7.7 The Future of Replication

To solve some of MySQL's current shortcomings and to provide the infrastructure for handling problems that MySQL hasn't yet seen, a number of future enhancements have been proposed for MySQL. Let's look at them briefly.

7.7.1 Eliminating the Snapshot

With MySQL's current implementation, it's difficult to add a slave to a master after the master has been running for a long period of time. Many of the original binary logs have probably been removed to save space. Without all the logs, you can't simply configure the slave and point it at the master.

Even if you have all the binary logs on the master, it may take days, weeks, or even months for a slave to execute all the queries and finally catch up to the master. If you're looking to add slaves in a hurry, this clearly isn't the way to do it.

In either case, the ideal solution is simply to configure the new slave and tell it to begin replicating. Behind the scenes, the slave contacts the master and requests copies of the all the tables it needs, probably using a mechanism similar to LOAD TABLE FROM MASTER. The master will need a way to track all changes to tables between the time that the slave begins and finishes copying the tables.
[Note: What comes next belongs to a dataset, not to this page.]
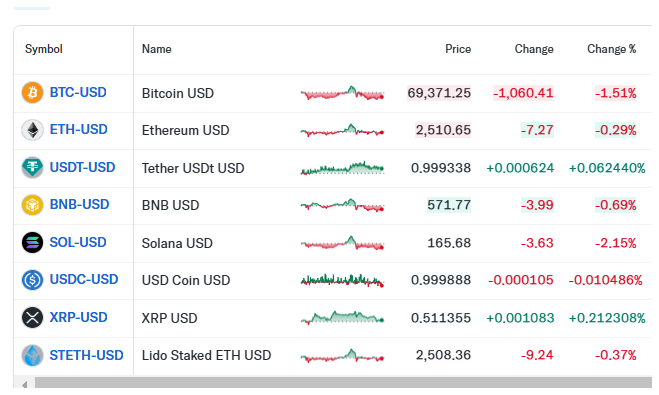The width and height of the screenshot is (659, 395).
Task: Open the BTC-USD symbol link
Action: 78,92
Upon completion of the copy, the slave receives all the necessary changes and begins replicating from the binary log.

An alternative is for all of MySQL's storage engines to implement a versioning scheme similar to InnoDB's. When a new slave connects and begins to copy the tables, it can get a snapshot from that moment in time. When the copy is complete, the slave can begin replicating from the binary log position corresponding to the moment when the snapshot was marked.

7.7.2 Fail-Safe Replication

When a master fails, you must select a new master and instruct all the slaves to connect to the new master and begin replicating. Not only is that process prone to errors, it can be time-consuming too. Ideally, MySQL should handle failover automatically.
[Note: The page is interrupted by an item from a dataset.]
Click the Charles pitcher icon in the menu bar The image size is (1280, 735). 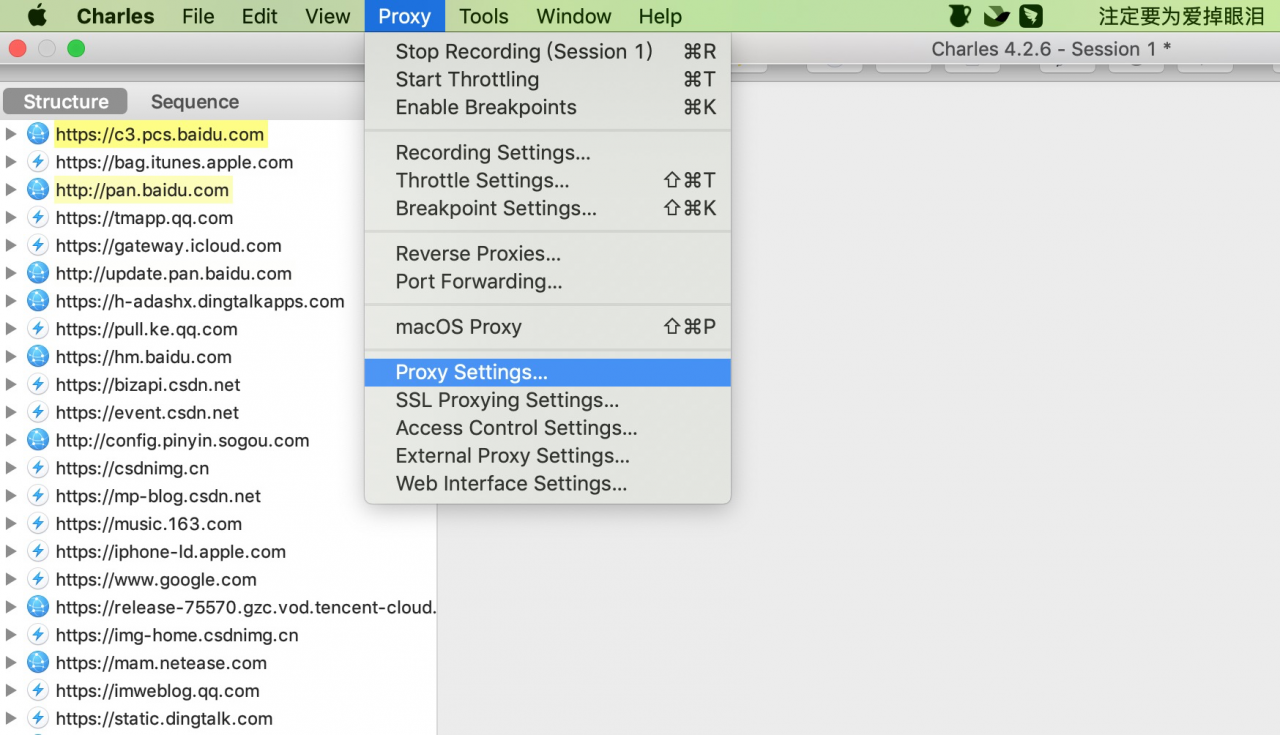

The proposed solution involves each slave registering itself with the master so that the master can keep track of it. Not only will the master know which servers are slaves, it can also keep track of how up to date each slave is. The slaves, in turn, will also keep track of who all the other slaves are.

In the event that the master fails, the slaves can elect a master based on the available information. Ideally, they will find the slave that was the most up to date when the master went down.

7.7.3 Safe Multi-Master Replication

Today it's possible to use replication in a multi-master architecture, as depicted earlier (see Figure 7-3). The major drawback to doing so, however, is that you can't rely on AUTO_INCREMENT columns to function properly.

Each MyISAM table has a single counter that controls the next AUTO_INCREMENT value. Once that value has increased, it can't easily be decreased. If inserts are timed properly, they cause data to become inconsistent between the two masters.

Imagine the following events occurring on two servers, master1 and master2:

Both servers start with an empty orders table.
master1 inserts a record for customer 58, which is assigned ID 1.
master2 inserts a record for customer 1232, which is assigned ID 1.
master2 replicates master1's insert, adding the record for customer 58 and trying to assign it an ID of 1. That fails and results in a duplicate key error.
master1 replicates master2's insert, adding the record for customer 1232 and trying to assign it an ID of 1. That fails and results in a duplicate key error.

Each master was given an insert by some client before it had replicated the other master's insert. The result is that both masters are out of sync.

The current solution is to avoid using AUTO_INCREMENT fields completely and assign primary keys through some other means. You might use an MD5 hash of some values in the record, or perhaps use another library to generate a globally unique identifier (GUID).

Let's look at the two proposed solutions for the future.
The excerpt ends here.